== Segment start ==

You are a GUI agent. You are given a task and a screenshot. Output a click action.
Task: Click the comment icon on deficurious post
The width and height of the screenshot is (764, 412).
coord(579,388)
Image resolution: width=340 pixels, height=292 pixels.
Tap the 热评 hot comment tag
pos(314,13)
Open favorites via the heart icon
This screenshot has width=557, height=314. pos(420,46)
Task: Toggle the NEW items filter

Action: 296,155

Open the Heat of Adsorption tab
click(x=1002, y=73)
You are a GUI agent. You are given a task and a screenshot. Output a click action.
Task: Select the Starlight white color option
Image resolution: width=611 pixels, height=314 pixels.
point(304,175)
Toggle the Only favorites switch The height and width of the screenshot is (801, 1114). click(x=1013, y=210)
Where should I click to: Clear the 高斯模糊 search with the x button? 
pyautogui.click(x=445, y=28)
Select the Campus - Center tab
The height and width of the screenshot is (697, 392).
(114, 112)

== Segment end ==

> _Activity_:
Reproduce only the lines from the line containing "Tap the 热评 hot comment tag" to the last line of the material above, both of those lines included.

> _Result of this task_:
Tap the 热评 hot comment tag
pos(314,13)
Open favorites via the heart icon
This screenshot has width=557, height=314. pos(420,46)
Task: Toggle the NEW items filter

Action: 296,155

Open the Heat of Adsorption tab
click(x=1002, y=73)
You are a GUI agent. You are given a task and a screenshot. Output a click action.
Task: Select the Starlight white color option
Image resolution: width=611 pixels, height=314 pixels.
point(304,175)
Toggle the Only favorites switch The height and width of the screenshot is (801, 1114). click(x=1013, y=210)
Where should I click to: Clear the 高斯模糊 search with the x button? 
pyautogui.click(x=445, y=28)
Select the Campus - Center tab
The height and width of the screenshot is (697, 392).
(114, 112)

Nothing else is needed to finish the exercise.